I’m trying to understand how texture cache helps perf. I wrote a kernel like this:

texfetch(tex, x); //warm up the cache

start = clock();
value = __int_as_float(start) - texfetch(tex, x); //create dependency on start
ivalue = __float_as_int(value);
end = ivalue - clock(); //create dependency on value
latency[tid] = (ivalue - end) - start;

When I print the latency at the host side, it reports 200-300 cycles. Suppose the second texfetch has a cache hit and the register RAW latency/conversion latency should be <100 cycles, why does the second texfetch still take so long?

Thanks in advance!

Two things to check:

  1. check the .ptx if the compiler has actually done two texfetches and has not optimized away one because of same texcoord

  2. check how many cycles are spent between cache warming and the first clock(). Might be that you run into the clock() before the cache is even filled from dev mem


Thanks! Peter.

For 1. I did check the .ptx, and two fetches are both there (I found CUDA compiler does not optimize away memory access, including tex fetch, like normal compiler does).

For 2. I deliberately insert some code to use the fetched result of the first fetch, which guarantees the cache is filled before running into the clock(). The first fetch takes more than 1700 cycles.

CUDA doc says constant cache is as fast as registers. How fast is the texture cache? Though texture cache is said to be same big as constant cache, it should be very different in structure (e.g. for 2D spatial locality).

I have also experienced strange timings with clock(). I think the main reason is that the assembler that does the .cubin moves instructions around. In some situations I got more stable timings when creating a dependency like you did and forcing a sync just before taking the first clock().

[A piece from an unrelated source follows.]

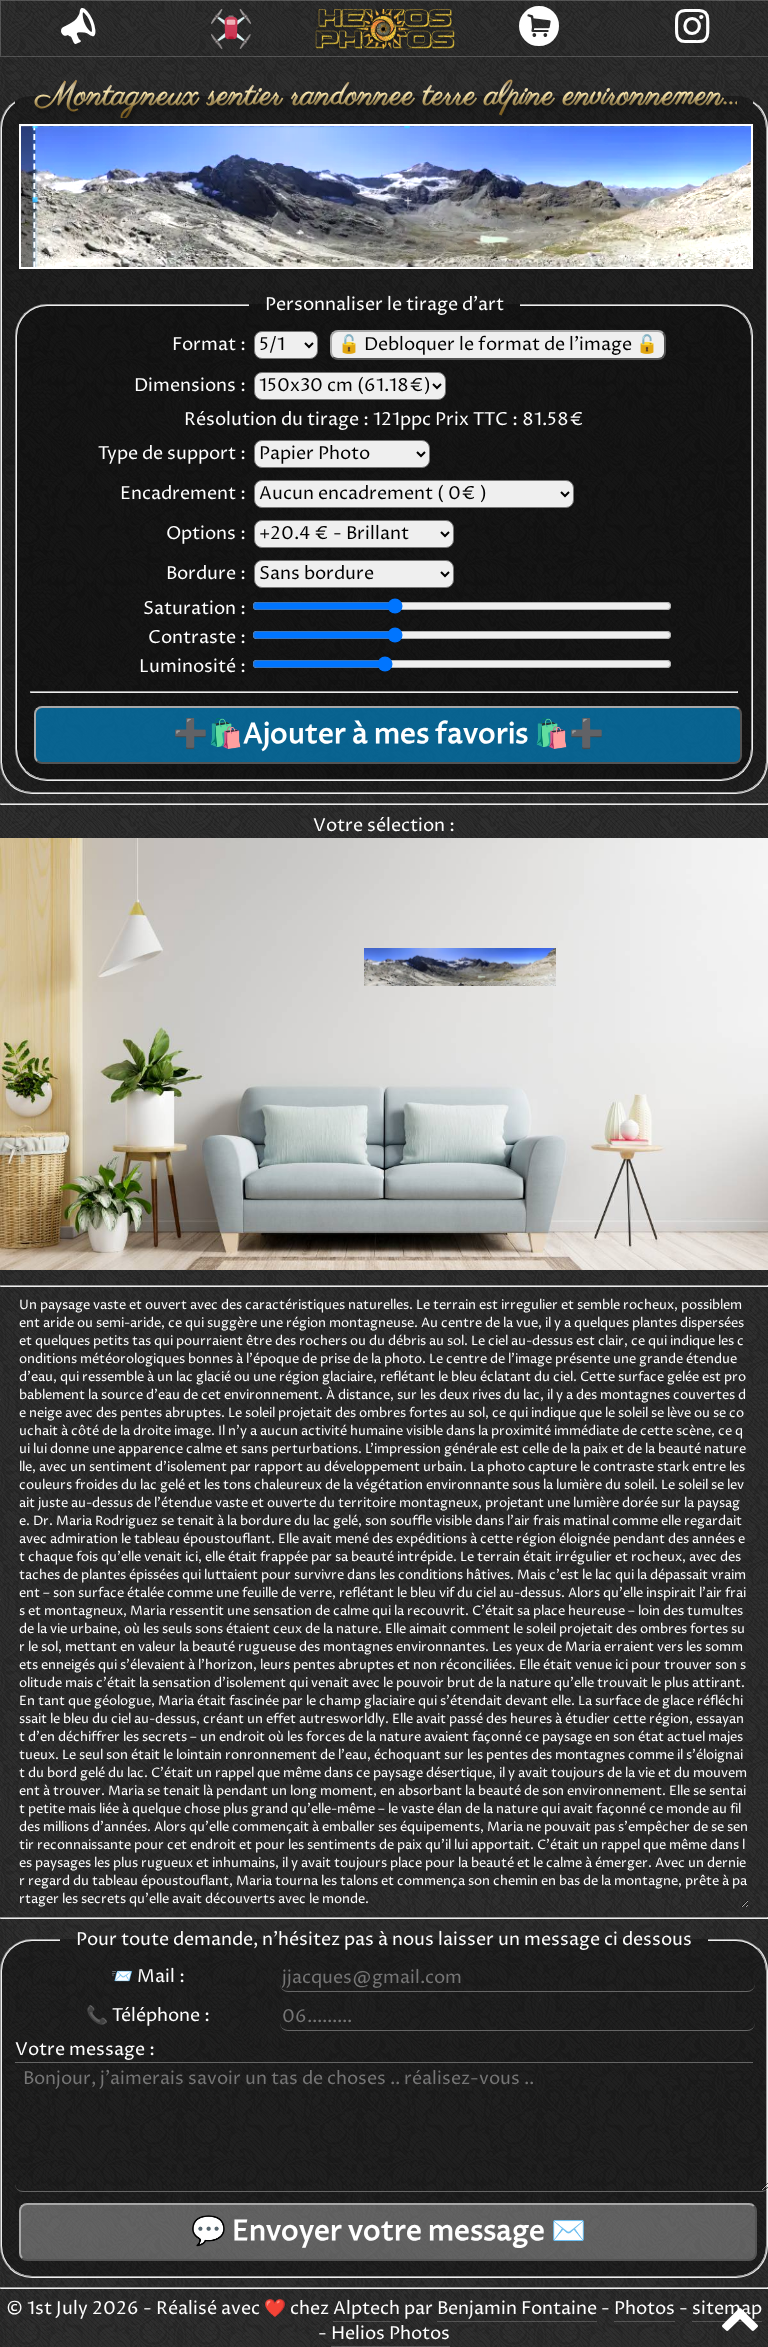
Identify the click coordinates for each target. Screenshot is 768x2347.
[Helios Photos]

I don’t know the assembler implementation but I think it might move the start = clock() statement up in the code because it doesn’t depend on the texfetch (only “value” depends on it) thus giving wrong results. The sync seems to inhibit this.

Comments from NVIDIA ?


The compiler is careful not to move the clock instruction around. If you suspect the strange timings might be a bug, please, file a bug report with the code and we’ll take a look.

Remember that clock() measures wall-clock time, so if you want to figure out texture latency for example, the best is to run only one warp (one block of 32 threads) and do the texfetch for thread 0 only.


Also, to get real cache benefit, you need to use a 2D texture allocated with cudaMallocArray.